- Exercise aim -
Search the entries below. Return every line that has "resolution" in it.

(Beginning of Extracted data)

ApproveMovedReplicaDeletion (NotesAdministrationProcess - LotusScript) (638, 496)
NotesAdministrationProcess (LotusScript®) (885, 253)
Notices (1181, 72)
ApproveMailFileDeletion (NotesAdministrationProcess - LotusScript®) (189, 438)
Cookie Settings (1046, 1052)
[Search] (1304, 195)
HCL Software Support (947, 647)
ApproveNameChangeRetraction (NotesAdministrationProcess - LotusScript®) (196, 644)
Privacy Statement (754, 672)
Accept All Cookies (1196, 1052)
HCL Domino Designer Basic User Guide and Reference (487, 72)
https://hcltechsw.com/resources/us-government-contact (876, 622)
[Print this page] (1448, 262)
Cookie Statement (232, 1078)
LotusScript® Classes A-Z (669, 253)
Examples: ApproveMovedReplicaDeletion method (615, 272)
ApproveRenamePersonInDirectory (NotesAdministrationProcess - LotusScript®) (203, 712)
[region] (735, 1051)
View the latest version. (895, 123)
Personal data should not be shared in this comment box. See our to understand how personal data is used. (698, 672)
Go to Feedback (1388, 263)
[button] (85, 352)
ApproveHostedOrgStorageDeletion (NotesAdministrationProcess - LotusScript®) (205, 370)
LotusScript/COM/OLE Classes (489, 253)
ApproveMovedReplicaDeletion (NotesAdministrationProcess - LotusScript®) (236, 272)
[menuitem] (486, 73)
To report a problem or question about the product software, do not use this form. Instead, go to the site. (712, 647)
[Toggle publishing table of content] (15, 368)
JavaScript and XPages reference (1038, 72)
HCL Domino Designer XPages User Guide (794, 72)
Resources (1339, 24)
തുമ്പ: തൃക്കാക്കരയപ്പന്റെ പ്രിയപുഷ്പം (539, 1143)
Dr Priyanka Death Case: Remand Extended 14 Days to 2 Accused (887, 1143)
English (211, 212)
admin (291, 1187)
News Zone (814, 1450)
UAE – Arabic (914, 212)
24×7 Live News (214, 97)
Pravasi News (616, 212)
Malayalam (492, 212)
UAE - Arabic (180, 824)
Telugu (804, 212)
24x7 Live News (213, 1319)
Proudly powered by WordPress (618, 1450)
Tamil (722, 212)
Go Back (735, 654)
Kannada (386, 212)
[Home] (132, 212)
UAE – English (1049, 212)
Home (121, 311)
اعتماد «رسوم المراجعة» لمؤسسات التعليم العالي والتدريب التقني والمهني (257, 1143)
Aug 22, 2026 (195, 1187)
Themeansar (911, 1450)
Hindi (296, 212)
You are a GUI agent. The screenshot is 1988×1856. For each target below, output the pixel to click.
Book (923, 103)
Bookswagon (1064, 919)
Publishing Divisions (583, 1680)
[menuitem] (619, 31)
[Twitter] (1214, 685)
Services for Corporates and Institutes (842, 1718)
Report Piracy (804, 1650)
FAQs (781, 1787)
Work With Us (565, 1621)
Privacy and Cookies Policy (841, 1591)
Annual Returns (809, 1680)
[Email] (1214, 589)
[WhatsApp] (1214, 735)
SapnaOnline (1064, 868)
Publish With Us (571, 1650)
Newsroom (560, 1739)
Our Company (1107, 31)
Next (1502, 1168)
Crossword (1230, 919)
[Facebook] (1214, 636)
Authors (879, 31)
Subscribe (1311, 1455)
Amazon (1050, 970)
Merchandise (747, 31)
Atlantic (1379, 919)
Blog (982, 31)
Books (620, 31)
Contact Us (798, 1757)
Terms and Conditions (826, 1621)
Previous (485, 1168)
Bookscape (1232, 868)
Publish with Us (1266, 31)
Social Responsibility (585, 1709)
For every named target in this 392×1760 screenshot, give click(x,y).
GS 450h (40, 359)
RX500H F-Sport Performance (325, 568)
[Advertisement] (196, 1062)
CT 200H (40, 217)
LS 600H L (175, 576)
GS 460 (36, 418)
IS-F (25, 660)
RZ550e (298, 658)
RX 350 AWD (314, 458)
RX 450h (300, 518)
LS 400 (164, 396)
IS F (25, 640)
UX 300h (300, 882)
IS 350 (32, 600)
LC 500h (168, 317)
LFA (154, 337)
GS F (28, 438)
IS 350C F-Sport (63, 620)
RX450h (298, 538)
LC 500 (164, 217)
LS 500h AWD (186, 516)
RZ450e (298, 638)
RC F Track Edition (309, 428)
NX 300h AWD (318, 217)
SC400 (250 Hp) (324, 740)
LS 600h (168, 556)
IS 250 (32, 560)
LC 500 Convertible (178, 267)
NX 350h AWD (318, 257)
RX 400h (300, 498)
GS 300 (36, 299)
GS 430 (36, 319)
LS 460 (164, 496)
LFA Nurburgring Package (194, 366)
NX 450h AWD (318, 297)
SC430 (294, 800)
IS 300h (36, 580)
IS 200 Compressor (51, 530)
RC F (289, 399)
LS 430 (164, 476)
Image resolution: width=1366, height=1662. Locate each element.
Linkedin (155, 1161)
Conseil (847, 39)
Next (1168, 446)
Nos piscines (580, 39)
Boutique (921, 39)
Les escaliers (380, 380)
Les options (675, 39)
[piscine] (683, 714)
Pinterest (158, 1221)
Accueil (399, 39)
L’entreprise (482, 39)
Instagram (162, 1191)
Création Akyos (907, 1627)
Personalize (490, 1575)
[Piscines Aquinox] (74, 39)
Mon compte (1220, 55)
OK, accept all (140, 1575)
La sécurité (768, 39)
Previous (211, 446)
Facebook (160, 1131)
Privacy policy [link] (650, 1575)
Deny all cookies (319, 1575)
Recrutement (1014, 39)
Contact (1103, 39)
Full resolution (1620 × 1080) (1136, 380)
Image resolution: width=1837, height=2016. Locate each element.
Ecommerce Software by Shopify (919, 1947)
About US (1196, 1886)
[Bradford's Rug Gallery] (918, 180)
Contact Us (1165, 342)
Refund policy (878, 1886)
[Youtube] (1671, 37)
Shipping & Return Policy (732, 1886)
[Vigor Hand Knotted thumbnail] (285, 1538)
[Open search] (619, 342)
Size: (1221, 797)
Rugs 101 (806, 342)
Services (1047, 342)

(End of Extracted data)

- Result of this task -
Image resolution: width=1366, height=1662. Locate each element.
Full resolution (1620 × 1080) (1136, 380)
Image resolution: width=1837, height=2016. Locate each element.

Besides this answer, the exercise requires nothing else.